Court of Appeals of Indiana.
May 27, 2015
33 N.E.3d 1210 (Ind. App. 2015)

Opinion

No. 43A04–1405–CP–215.

05-27-2015

J. Richard PRESSER, Rachel E. Presser, Kevin Kelley, Richard Sanderson, Rosemary Sanderson, Thomas Reis and Mary Reis, Appellants, v. NORTH INDIANA ANNUAL CONFERENCE OF The UNITED METHODIST CHURCH, et al, Appellees.

Jason M. Kuchmay, Carson Boxberger, LLP, Fort Wayne, IN, Attorney for Appellants. Stephen R. Snyder, Randall L. Morgan, Snyder Morgan, LLP, Syracuse, IN, Attorneys for Appellees.


Jason M. Kuchmay, Carson Boxberger, LLP, Fort Wayne, IN, Attorney for Appellants.

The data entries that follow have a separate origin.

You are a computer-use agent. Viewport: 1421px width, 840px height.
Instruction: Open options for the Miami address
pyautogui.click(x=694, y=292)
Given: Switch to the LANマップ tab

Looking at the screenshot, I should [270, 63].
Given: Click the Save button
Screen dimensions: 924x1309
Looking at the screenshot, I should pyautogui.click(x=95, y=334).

Stephen R. Snyder, Randall L. Morgan, Snyder Morgan, LLP, Syracuse, IN, Attorneys for Appellees.

MEMORANDUM DECISION

ROBB, Judge.

Case Summary and Issue

[1] In 1994, following a three-week trial, the trial court issued a final order (“1994 Judgment”) determining property rights relating to a plat of land known as Epworth Forest and an easement located on the plat adjacent to the edge of Webster Lake. In 2011, the North Indiana Conference of the United Methodist Church (“Conference”) filed a motion for relief from judgment, claiming that portions of the 1994 Judgment were no longer equitable as to the Conference. In an interlocutory order related to the Conference's motion for relief from judgment, the trial court ruled that the easement at issue in the 1994 Judgment was an appurtenant easement. The Appellants, who own parcels of land immediately adjacent to Webster Lake, appeal the trial court's interlocutory order. They raise one issue for our review: whether the easement established by the Conference's 1923 plat and construed by the 1994 Judgment is an easement appurtenant or an easement in gross. Concluding the plat created an appurtenant easement, we affirm.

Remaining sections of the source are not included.